We read this passage before Lent, to remind us that it is not just a time to give up some trivial indulgence, and enjoy being miserable. It is time to think about our motivation, what feeds it and what obstructs it. Some motivations in Christian life just don’t work – and we see people give up.

Against that we set, not some subjective experience, but the greatness and glory of God revealed in Jesus. We may come to understand at different times, but we also need to know about

  • the reality
  • the holiness
  • and the communication

so that we set out on our journey to heaven with determination, and energy, and skill.

It may be that you know how to sort out your motivation; or perhaps you just need to listen to people like Peter, writing to convince you.

Risks everywhere

How do you feel about taking risks? Do you enjoy being scared? For that matter, what do you think Christian faith has to say about taking risks?  This isn’t just a rhetorical opening. I want you to think clearly and have an answer: Does Christian faith encourage risk taking – if so, what sort and when? Does Christian faith discourage risk taking – again, what sort and when?

Jesus tells a story (Matthew 25:14-30) which involves huge amounts of money – a talent was a labourer’s wage for 15 years!!! – so the 3 are given, say £1m, £1/2 m and a mere £200,000. The stakes are high, the servants are not being asked to do odd jobs in their spare time.

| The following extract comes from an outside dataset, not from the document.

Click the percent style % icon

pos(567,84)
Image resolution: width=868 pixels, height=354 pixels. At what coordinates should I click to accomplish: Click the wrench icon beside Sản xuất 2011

How might this apply to us? In my part of the Church we are being asked to move to working in Ministry Areas. – Fewer paid priests, but using the gifts of more people. Parishes working together in areas, with more opportunity to do things that could not be done in one Parish alone. Risks? High stakes? Changes – yes, its all there.  But you might say that these things are part of normal Christian life, mightn’t you?

The challenge, of course, is to take that positively. Not “It’ll never work!”, “Seen it all before”, “You can’t expect me to . . “ negativity, but – well, let’s see what the parable (or is it an allegory?) offers:

Jesus is the master, and the Church members are the slaves. In a difficult time, we are given gifts and the wits to use them – and will be judged on our energy and inventiveness. The gifts may not be evenly distributed, but we all have something to use, – and the amounts are huge!

We might think of spiritual gifts and physical ones, people skills and technical know-how, but don’t forget education, time and money. All of these are given (never owned, just borrowed) for a purpose.

The third slave fails, because he does not understand – perhaps does not want to! His master requires that he be inventive, take risks, and be fruitful. Not bothering, minding his own business, cultivating his resentments, is failure – and a failure for which he is rightly condemned. He has not done what is required of him. [It’s true we might say that God is not like the master, who appears harsh and unreasonable – we have reason to say God is not like that. But the parable makes the point that the servants were given – or loaned – these talents in the expectation, a reasonable expectation, that they would make the best use of them they could.]

What do you think about the future? There’s good and bad, of course, and change which is never easy. But more important, What are you going to do about it? Given a chance, an opportunity, how will you react?

Go back to the beginning. What did you think the Christian faith had to say about taking risks? It’s true that in general we might be expected to be careful, but I hope you understand what this parable has to say. It is important now, not because of the present position of the Church in society, but because the Christian faith requires, of all its members,

  • that they receive different gifts from God
  • and use those gifts, energetically and creatively, in his service

It’s not use coming back and saying “there wasn’t a safe option”; of course there isn’t. Get out there and take risks – that is what is required, and required of you, now, in Christian mission.